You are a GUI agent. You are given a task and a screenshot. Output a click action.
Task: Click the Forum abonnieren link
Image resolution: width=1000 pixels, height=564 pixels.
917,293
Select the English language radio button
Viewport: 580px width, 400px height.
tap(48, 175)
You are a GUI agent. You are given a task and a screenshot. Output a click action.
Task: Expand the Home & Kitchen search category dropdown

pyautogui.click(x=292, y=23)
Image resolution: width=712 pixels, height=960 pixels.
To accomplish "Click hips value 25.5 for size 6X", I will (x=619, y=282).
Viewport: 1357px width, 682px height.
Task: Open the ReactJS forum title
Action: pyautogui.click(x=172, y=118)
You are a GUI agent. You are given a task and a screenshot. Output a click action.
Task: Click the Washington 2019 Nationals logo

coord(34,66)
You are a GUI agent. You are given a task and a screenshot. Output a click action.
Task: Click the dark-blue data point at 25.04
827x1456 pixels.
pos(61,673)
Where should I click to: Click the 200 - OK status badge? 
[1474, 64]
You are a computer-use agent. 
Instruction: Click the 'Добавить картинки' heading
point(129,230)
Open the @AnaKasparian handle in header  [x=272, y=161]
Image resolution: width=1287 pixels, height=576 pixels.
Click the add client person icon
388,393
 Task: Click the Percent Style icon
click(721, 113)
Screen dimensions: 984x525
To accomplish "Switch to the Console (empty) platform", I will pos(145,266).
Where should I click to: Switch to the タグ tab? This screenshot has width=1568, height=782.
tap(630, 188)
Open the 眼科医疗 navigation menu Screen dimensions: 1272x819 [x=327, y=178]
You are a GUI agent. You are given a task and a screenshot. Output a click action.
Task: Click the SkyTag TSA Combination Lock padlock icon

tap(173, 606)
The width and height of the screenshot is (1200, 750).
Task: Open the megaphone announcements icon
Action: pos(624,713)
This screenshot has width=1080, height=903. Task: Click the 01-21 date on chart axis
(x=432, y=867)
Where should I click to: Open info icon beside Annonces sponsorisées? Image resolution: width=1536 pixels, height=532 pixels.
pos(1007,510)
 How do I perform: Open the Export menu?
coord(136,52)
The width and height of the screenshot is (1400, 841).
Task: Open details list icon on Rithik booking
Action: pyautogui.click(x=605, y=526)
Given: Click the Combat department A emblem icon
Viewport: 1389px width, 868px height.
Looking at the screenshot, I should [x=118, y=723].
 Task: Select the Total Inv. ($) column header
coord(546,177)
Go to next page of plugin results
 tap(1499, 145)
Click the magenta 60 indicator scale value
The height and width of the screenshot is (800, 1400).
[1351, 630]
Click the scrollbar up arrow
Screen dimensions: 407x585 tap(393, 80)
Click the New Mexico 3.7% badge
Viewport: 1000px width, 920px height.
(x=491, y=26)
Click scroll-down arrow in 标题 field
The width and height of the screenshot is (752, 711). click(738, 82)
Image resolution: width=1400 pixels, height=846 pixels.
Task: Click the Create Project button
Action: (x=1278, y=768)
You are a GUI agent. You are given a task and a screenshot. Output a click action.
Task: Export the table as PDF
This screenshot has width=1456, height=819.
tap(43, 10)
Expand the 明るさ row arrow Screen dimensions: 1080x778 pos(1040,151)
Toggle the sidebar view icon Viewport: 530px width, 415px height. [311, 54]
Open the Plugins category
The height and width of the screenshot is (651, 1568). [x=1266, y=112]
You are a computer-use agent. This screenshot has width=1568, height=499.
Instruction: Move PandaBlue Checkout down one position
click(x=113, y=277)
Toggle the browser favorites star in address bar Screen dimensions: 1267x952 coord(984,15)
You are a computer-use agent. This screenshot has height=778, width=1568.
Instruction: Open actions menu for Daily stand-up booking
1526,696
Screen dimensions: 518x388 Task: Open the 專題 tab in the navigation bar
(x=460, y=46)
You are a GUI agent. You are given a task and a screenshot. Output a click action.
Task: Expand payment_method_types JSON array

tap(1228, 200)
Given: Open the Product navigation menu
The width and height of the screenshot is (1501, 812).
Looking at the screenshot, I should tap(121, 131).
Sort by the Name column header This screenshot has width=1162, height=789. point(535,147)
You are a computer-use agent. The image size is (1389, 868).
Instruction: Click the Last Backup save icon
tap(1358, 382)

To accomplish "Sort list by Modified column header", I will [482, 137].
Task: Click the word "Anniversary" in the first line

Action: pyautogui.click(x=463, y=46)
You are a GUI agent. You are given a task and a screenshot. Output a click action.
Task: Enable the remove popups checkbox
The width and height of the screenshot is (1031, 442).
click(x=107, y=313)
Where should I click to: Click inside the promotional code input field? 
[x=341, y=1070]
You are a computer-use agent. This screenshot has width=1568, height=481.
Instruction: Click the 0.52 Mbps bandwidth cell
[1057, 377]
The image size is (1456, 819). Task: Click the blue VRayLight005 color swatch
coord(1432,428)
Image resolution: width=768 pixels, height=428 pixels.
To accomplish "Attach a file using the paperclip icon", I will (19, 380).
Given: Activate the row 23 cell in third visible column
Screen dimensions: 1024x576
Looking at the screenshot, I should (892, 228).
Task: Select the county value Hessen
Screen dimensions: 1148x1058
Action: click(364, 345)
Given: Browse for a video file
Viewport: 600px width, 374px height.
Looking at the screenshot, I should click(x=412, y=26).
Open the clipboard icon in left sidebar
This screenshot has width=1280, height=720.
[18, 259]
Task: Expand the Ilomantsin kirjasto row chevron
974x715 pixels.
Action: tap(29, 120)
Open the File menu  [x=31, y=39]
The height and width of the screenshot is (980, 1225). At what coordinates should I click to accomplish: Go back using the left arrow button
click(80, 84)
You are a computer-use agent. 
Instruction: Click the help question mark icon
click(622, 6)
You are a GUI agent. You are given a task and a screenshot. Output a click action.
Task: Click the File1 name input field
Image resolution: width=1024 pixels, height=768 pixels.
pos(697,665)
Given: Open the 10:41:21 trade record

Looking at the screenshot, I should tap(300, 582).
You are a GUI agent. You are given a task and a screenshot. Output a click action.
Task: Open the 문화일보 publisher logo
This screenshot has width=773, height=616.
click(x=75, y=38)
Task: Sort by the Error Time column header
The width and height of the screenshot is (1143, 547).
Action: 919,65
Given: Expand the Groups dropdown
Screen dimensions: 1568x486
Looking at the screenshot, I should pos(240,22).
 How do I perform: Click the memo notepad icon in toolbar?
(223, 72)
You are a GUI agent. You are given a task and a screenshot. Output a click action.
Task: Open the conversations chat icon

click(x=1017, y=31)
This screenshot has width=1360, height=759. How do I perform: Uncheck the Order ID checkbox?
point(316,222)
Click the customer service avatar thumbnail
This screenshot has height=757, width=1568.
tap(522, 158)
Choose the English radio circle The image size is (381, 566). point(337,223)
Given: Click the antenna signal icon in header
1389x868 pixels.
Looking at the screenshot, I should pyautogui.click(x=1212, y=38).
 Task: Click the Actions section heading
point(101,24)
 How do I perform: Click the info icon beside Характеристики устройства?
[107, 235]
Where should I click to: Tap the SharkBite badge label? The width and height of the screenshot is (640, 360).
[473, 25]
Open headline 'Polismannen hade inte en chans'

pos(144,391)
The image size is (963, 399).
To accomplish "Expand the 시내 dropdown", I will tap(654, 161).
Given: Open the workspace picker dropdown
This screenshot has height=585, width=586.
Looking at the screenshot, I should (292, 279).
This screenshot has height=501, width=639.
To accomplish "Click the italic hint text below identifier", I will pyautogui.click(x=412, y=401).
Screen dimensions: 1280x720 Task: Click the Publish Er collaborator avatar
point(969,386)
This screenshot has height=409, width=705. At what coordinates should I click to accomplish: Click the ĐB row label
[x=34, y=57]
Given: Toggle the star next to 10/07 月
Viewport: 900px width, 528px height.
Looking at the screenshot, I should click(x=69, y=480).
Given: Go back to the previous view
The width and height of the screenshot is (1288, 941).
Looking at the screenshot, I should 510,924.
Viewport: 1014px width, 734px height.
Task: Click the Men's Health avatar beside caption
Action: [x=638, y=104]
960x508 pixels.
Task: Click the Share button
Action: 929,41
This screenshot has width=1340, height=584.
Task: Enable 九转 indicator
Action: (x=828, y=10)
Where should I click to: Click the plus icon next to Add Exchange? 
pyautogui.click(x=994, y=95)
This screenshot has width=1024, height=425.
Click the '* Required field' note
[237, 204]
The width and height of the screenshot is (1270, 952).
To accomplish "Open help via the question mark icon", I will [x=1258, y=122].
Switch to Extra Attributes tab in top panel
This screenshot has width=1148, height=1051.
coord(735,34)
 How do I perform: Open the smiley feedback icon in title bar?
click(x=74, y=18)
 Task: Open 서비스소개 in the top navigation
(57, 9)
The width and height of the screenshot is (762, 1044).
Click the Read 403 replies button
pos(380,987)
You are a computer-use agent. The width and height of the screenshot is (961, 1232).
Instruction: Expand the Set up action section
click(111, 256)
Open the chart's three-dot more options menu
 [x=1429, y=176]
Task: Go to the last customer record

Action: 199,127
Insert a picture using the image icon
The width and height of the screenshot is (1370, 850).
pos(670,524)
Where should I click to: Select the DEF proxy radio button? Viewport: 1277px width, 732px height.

^^^^

• Aim of the exercise
Reproduce verbatim the entries from the very start through the line containing "tap(48, 175)", inclusive.

• Reply
You are a GUI agent. You are given a task and a screenshot. Output a click action.
Task: Click the Forum abonnieren link
Image resolution: width=1000 pixels, height=564 pixels.
917,293
Select the English language radio button
Viewport: 580px width, 400px height.
tap(48, 175)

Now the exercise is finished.